SOURCE TEXT:
MIPS Participation Status Letter and Online Tool Released CMS is reviewing claims and letting practices know which clinicians need to take part in the Merit-based Incentive Payment System (MIPS), an important part of the new Quality Payment Program (QPP). In late April through May, you will get a letter from your Medicare Administrative Contractor that processes Medicare Part B claims, providing the participation status of each MIPS clinician associated with your Taxpayer Identification Number (TIN). CMS also released an online tool to see if you are eligible. The tool is available here. Clinicians should participate in MIPS in the 2017 transition year if they:

  • Bill more than $30,000 in Medicare Part B allowed charges a year and
  • Provide care for more than 100 Part B-enrolled Medicare beneficiaries a year

QPP intends to shift reimbursement from the volume of services provided toward a payment system that rewards clinicians for their overall work in delivering the best care for patients. It replaces the Sustainable Growth Rate formula and streamlines the “Legacy Programs” – Physician Quality Reporting System, the Value-based Payment Modifier, and the Medicare Electronic Health Records Incentive Program. During this first year of the program, CMS is committed to working with you to streamline the process as much as possible. Our goal is to further reduce burdensome requirements so that you can deliver the best possible care to patients. Learn more about the Quality Payment Program. American Health Care Act Passed by House The American Health Care Act passed the House of Representatives by a narrow 217-216 vote. While the vote was along party lines, a slim minority of Republicans defied Leadership and opposed the bill. The ACHA is the first step in repealing and replacing the Affordable Care Act. The bill is now with the Senate. Early reports are showing that the Senate will either provide major amendments to the ACHA or completely rewrite the bill. The final bill is expected to be completed by the summer recess in July.   The following is a breakdown of the components of the ACA and changes the ACHA will make should it become law.

DATASET CONTENT:
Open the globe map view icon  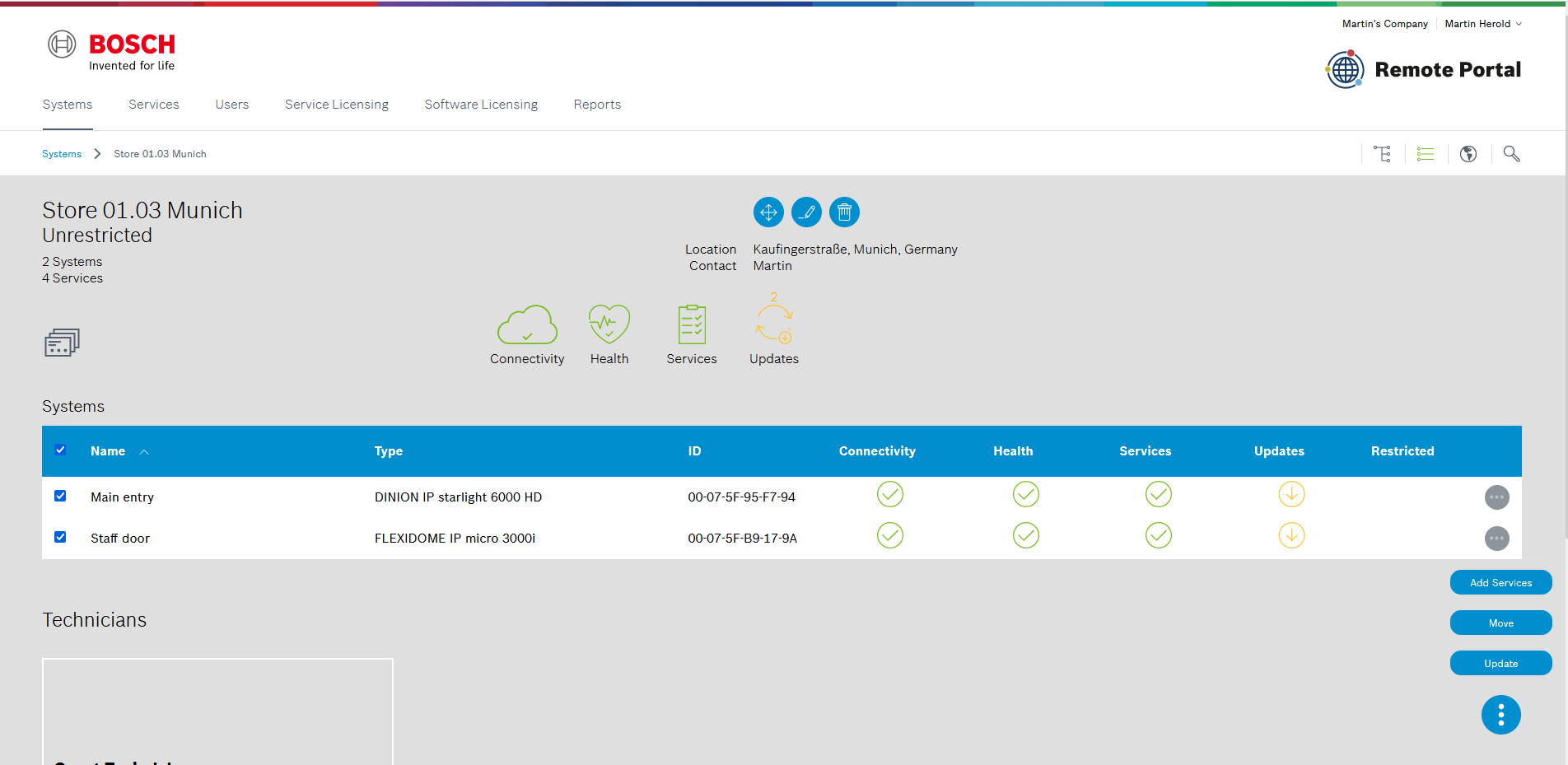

==

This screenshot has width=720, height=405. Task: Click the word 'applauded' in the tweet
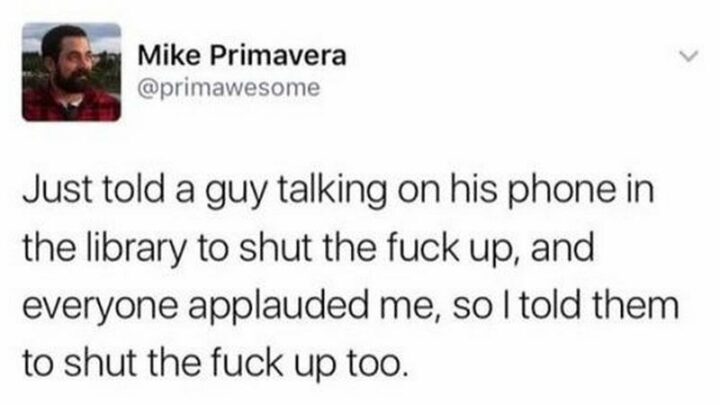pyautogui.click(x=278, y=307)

...

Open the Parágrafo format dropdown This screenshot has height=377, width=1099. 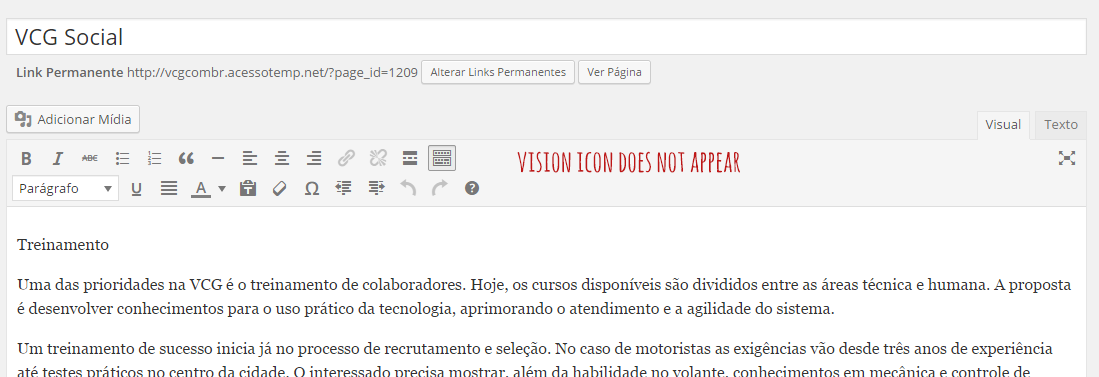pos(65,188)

WORK TASK 1:
Answer these questions from the health policy text:
(a) Who sends practices the letter giving each MIPS clinician's participation status?
(b) By what vote did the American Health Care Act pass the House of Representatives?
(c) By when is the final bill expected to be completed?
WORK TASK 2: According to the health policy text, which programs does the Quality Payment Program streamline as the "Legacy Programs"?

EXERCISE ANSWER 1:
(a) The Medicare Administrative Contractor that processes Medicare Part B claims
(b) 217-216
(c) By the summer recess in July

EXERCISE ANSWER 2:
Physician Quality Reporting System
Value-based Payment Modifier
Medicare Electronic Health Records Incentive Program